Studies of genocide rarely move beyond the Holocaust (1939-1945) and the Aimenian
genocide (1915-1917), and few make comparative analyses ofdifferentcases. This study
seeks to develop understanding of which economic, political and social conditions give rise
to a specific type of genocide - colonial genocides. An in depth study is made of the
genocide of Aborigines in Queensland (1840-1897) and this is systematically compared to a
briefer study of the genocide of the Hereros in South West Africa (1884-1906).
Of the factors compared, four are verified by both cases, albeit with certain modifications.

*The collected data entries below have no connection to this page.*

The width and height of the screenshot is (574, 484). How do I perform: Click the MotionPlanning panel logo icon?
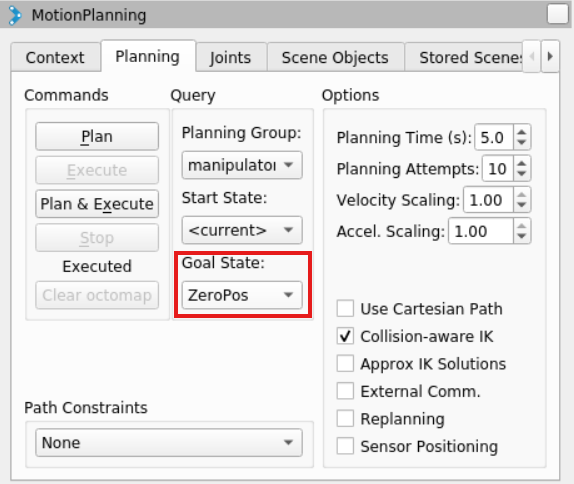15,15
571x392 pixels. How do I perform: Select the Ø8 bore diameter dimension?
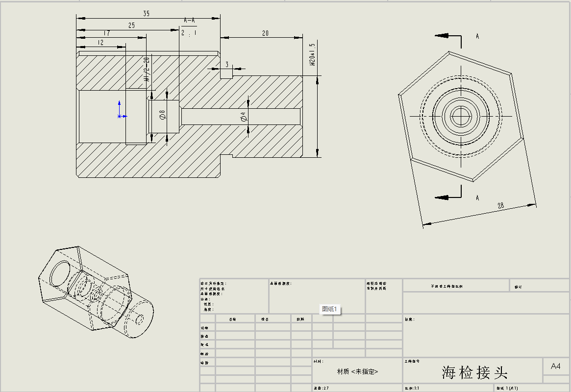pyautogui.click(x=162, y=116)
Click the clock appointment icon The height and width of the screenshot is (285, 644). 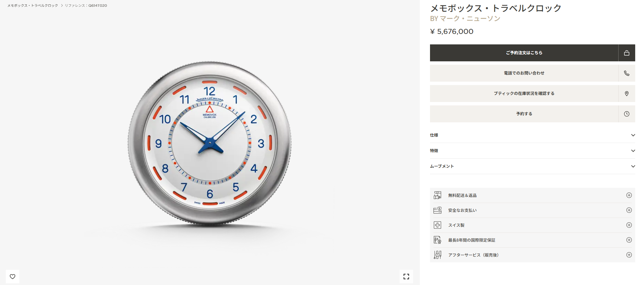coord(627,114)
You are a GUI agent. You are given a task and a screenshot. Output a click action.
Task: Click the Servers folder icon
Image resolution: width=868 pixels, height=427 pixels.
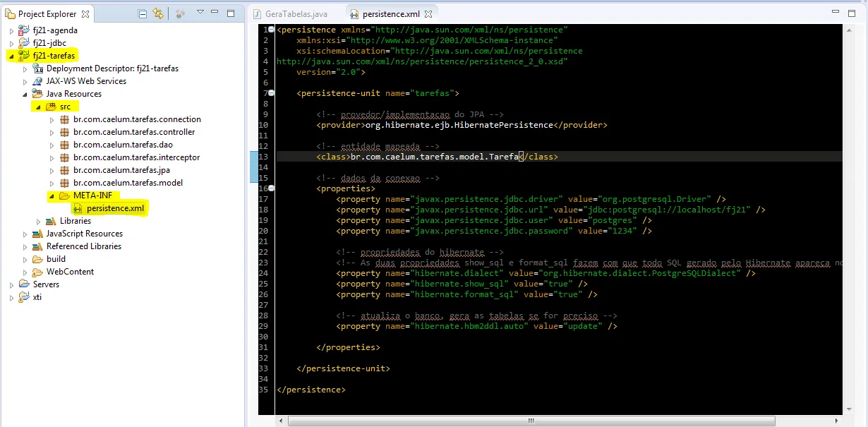point(24,284)
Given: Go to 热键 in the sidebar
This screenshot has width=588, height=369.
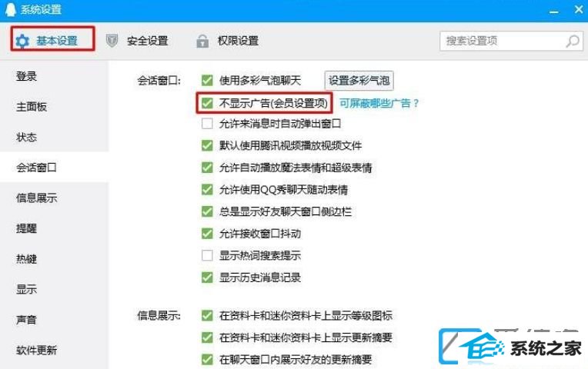Looking at the screenshot, I should pos(26,259).
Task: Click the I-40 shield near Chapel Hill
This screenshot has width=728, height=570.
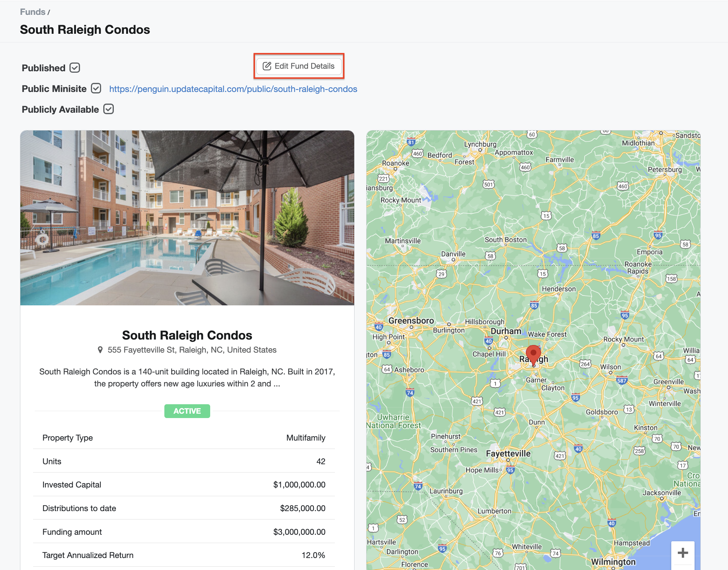Action: (488, 341)
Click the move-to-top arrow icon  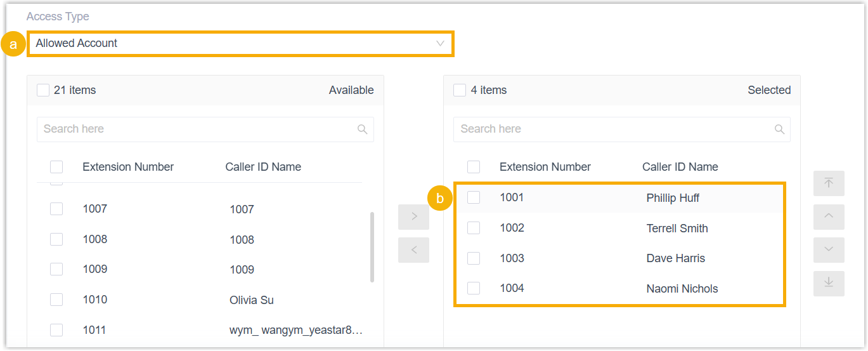click(829, 183)
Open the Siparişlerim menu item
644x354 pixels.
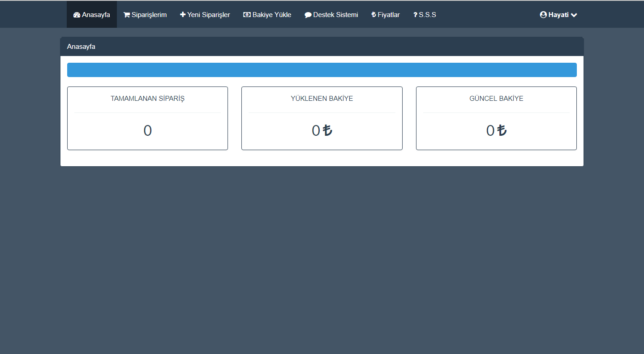click(x=145, y=14)
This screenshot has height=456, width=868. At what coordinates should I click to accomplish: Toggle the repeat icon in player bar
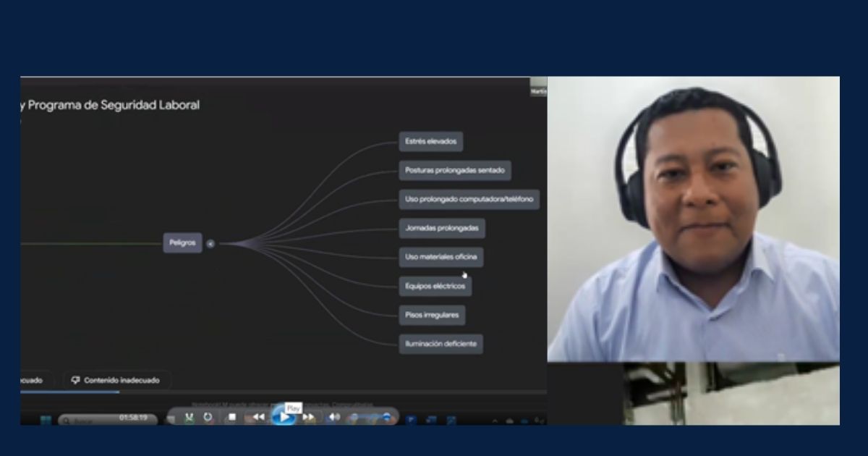coord(208,417)
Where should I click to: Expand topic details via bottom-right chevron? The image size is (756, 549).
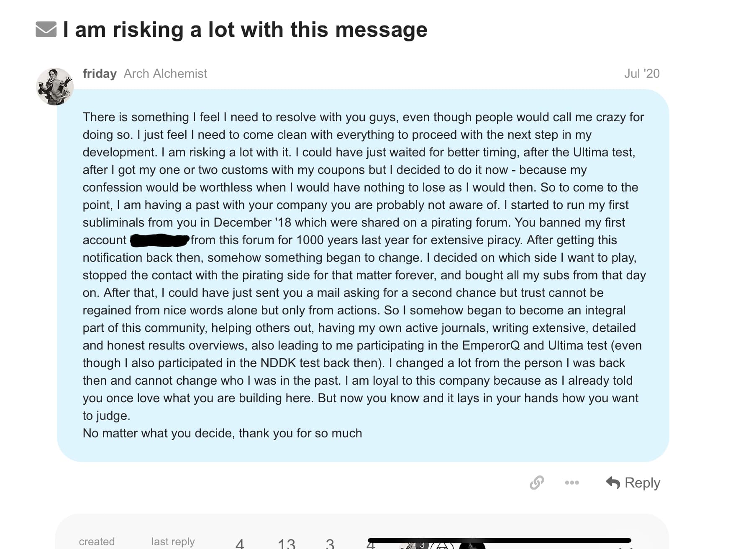point(625,547)
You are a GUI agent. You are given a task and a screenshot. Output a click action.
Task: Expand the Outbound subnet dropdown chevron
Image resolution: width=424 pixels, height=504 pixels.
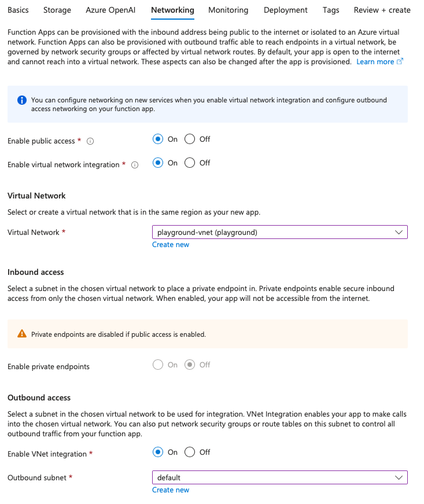(x=399, y=477)
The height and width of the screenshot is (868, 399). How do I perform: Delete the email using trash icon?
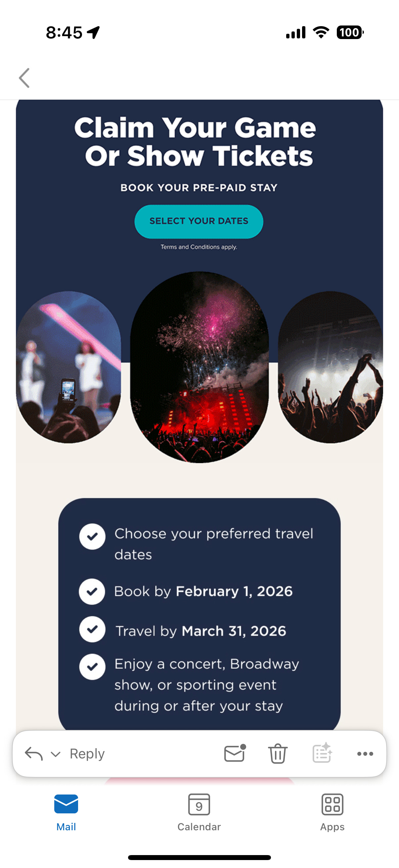click(277, 753)
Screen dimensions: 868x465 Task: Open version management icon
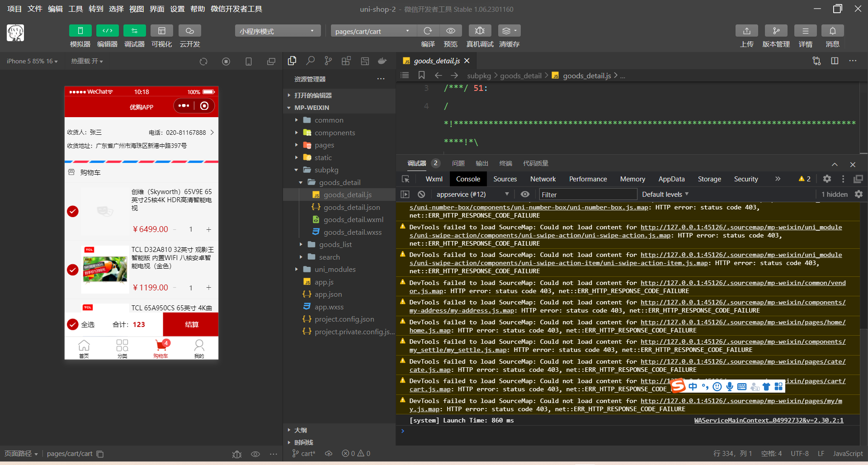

A common argument is made that genocide is preempted where the victim group is needed
as labour for the perpetrator society. Neither case supported this factor: rather, it was
found that the genocide continued despite this need. Whilst these factors provided
necessary conditions for genocide, they were not sufficient to explain why genocide had
been pursued rather than policies of assimilation or expulsion. Hence the role of ideologies
and popular perceptions in Britain and Germany, and their colonial purposes, were
examined to explain their different roles in the genocides. The particular forms of
ideologies and popular perceptions were found to be significant as were changing
international relations within Europe. The seventh factor - that genocide might be
preempted where the church or state of the perpetrator homeland intervened, was also
invalidated by the case studies.
The problem of defining genocide is also addressed. The thesis demonstrates that the issue
of perpetrator intention to commit genocide can be measured. It draws distinctions between
overt and covert perpetrator intention; genocides in which the state is an active perpetrator and those where it has a complicit, less obvious role; and between a piecemeal form of
genocide occurring over a long period, and a systematic genocide in a shorter time spell.
The conclusions drawn from the case studies are briefly contrasted to explanations arising
from the main European cases of genocide. By underlining the differences, the thesis
demonstrates that colonial genocides are a distinct type of genocide and point to a non-
Eurocentric approach to understanding genocide.